» **Task to carry out**
Take every line from the material that has the word "Армения" in it.

═══ Dataset excerpts ═══

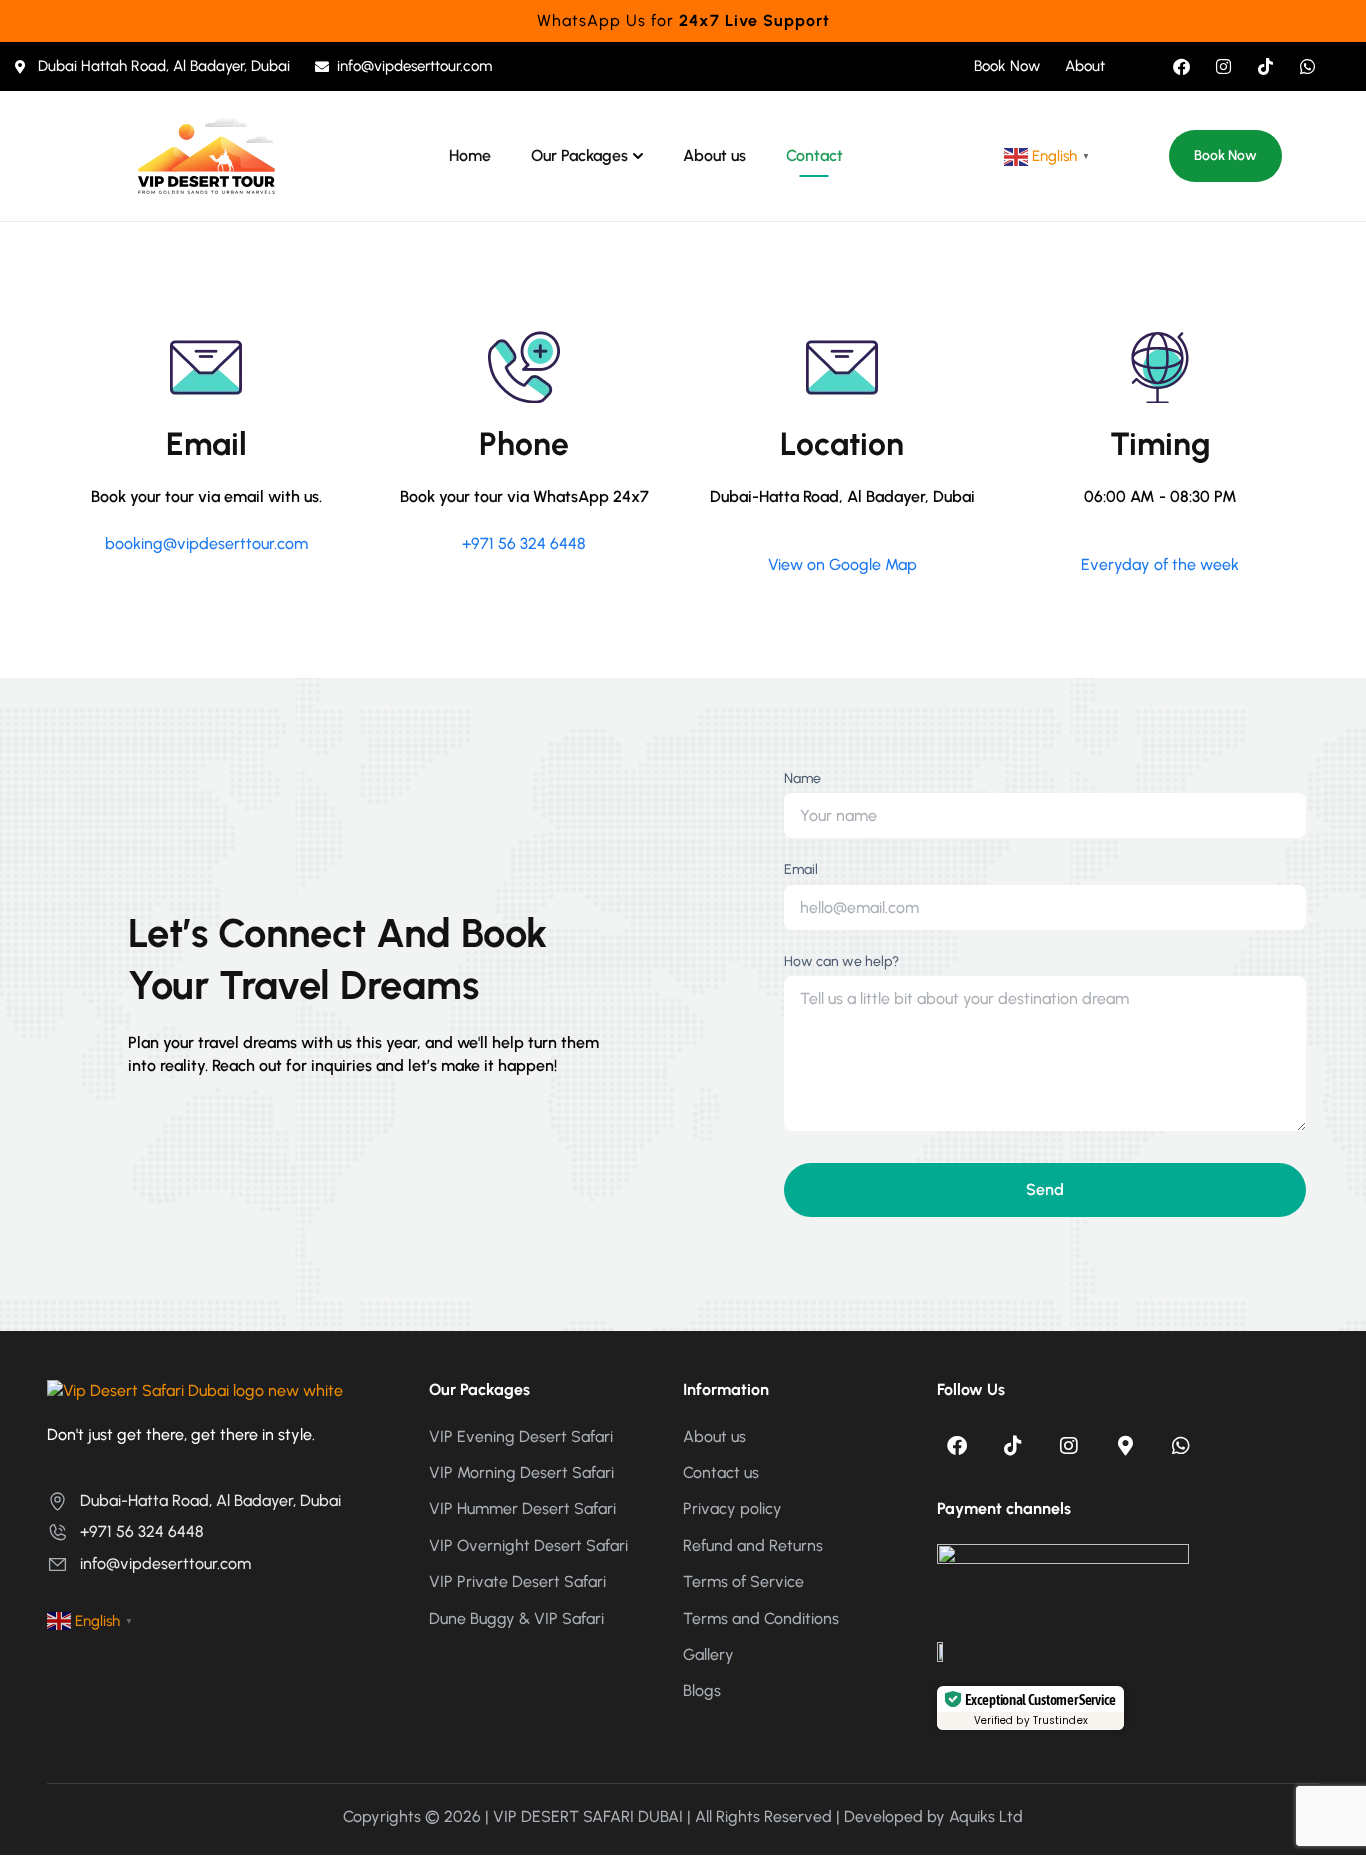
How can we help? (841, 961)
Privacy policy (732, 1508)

═══
═══ Dataset excerpts ═══

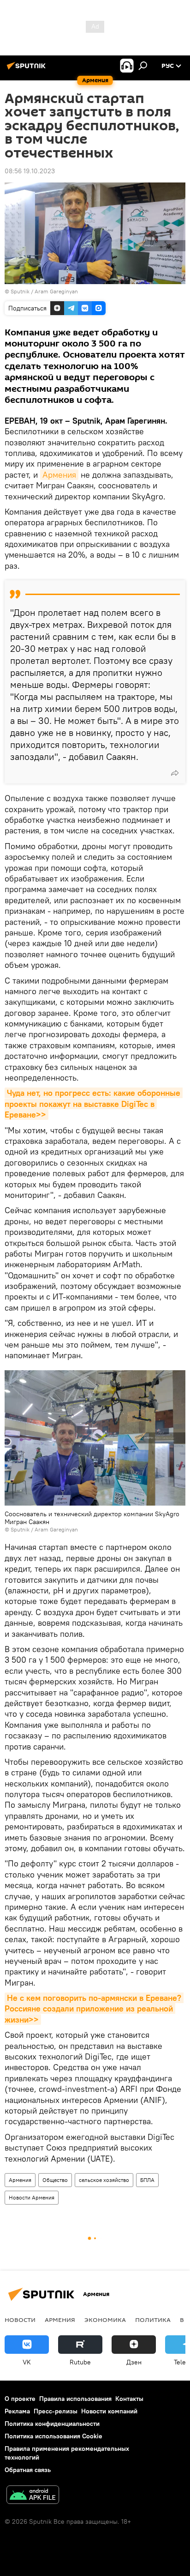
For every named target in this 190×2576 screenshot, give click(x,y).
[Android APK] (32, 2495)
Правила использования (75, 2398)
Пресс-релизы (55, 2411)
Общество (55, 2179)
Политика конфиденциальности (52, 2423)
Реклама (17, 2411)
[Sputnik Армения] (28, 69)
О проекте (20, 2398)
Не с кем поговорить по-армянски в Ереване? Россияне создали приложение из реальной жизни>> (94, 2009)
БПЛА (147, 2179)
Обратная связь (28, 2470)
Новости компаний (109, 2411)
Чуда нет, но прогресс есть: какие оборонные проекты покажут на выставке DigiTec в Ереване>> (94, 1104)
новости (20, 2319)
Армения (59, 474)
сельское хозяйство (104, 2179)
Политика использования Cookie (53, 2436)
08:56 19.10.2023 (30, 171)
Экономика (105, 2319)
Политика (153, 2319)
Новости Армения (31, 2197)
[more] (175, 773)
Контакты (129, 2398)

═══

» **Result of the exercise**
[Sputnik Армения] (28, 69)
Армения (59, 474)
Новости Армения (31, 2197)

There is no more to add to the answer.